Work order 1
From the passage about Milwaukee homelessness below, list every cause that the text says can drive someone out of their house and into the street.
Work order 2
For each statement, say yes or no to whether the passage about Milwaukee homelessness below agrees with it, and quote the deciding words: (a) Acevedo estimates that 100-150 people sleep on Milwaukee's streets at night. (b) Acevedo has worked for the City of Milwaukee for about ten years. (c) Homelessness in Milwaukee has fallen by about half over the past seven years.

After graduating in 1999, Acevedo took a series of nonprofit jobs, including with Public Allies’ Milwaukee Office, the Greater Milwaukee Foundation, and the Latino Health Organization. About seven years ago, he transitioned to working for the City of Milwaukee as the grant compliance manager, responsible for overseeing federal funding meant to mitigate and prevent homelessness.
No place to call home
At any given time, Acevedo said, Milwaukee has between 800-900 people experiencing homelessness. The majority are able to find refuge in shelters, but Acevedo estimates there are 100-150 people sleeping on the streets at night.
The causes are myriad; everything from lack of affordable housing to disabilities to drug addiction to unemployment can drive someone out of their house and into the street. Acevedo keeps that in mind when he thinks of housing as a public health issue.
“We have what we call a ‘housing first’ approach. Our approach is, let’s get you into housing right away,” Acevedo said. “Then we can work with you on … employment or filling out paperwork for disability benefits.”
After all, he added, it’s easier for someone to maintain employment or manage their mental health issue if they’re not also sleeping in their car or worried about their next meal.
He also works with landlords to try and keep people in their homes by ensuring that people can use housing vouchers to help pay their rent. He proudly reports that one of the larger landlords in the city recently adopted a ‘mediate first’ policy – pledging to try and mediate with tenants about any issues before evicting them.
Acevedo meets regularly with the directors of nonprofits and shelters like the Guest House, Community Advocates, Hope House, and others. Together, they talk about best practices and work to address gaps in services so they can better serve Milwaukee’s homeless population. Thanks to their combined efforts, “we’ve been able to reduce homelessness by about 42 percent in the past seven years. At one time, we were at about 1,500 (individuals experiencing homelessness),” Acevedo said.

Data
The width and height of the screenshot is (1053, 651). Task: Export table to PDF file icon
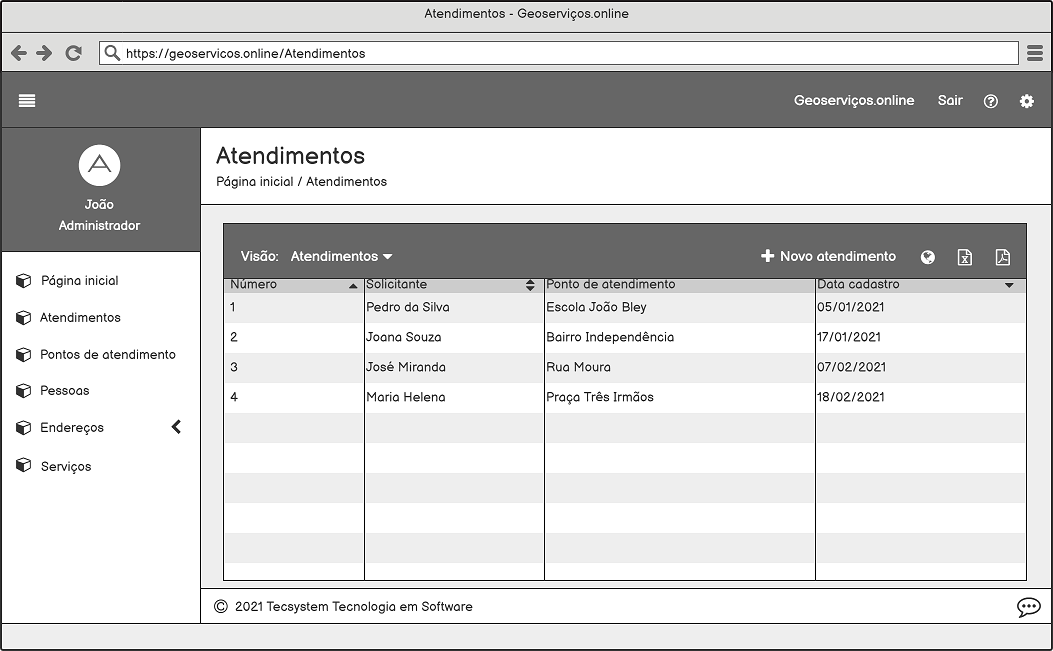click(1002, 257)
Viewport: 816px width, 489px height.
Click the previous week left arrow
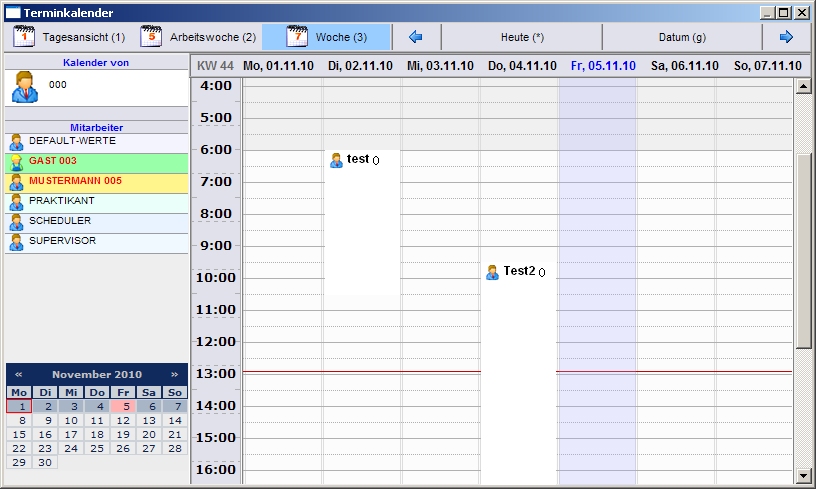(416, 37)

Output 1
- Lack of affordable housing
- Disabilities
- Drug addiction
- Unemployment

Output 2
(a) Yes: "Acevedo estimates there are 100-150 people sleeping on the streets at night."
(b) No: "About seven years ago, he transitioned to working for the City of Milwaukee"
(c) No: "we’ve been able to reduce homelessness by about 42 percent in the past seven years."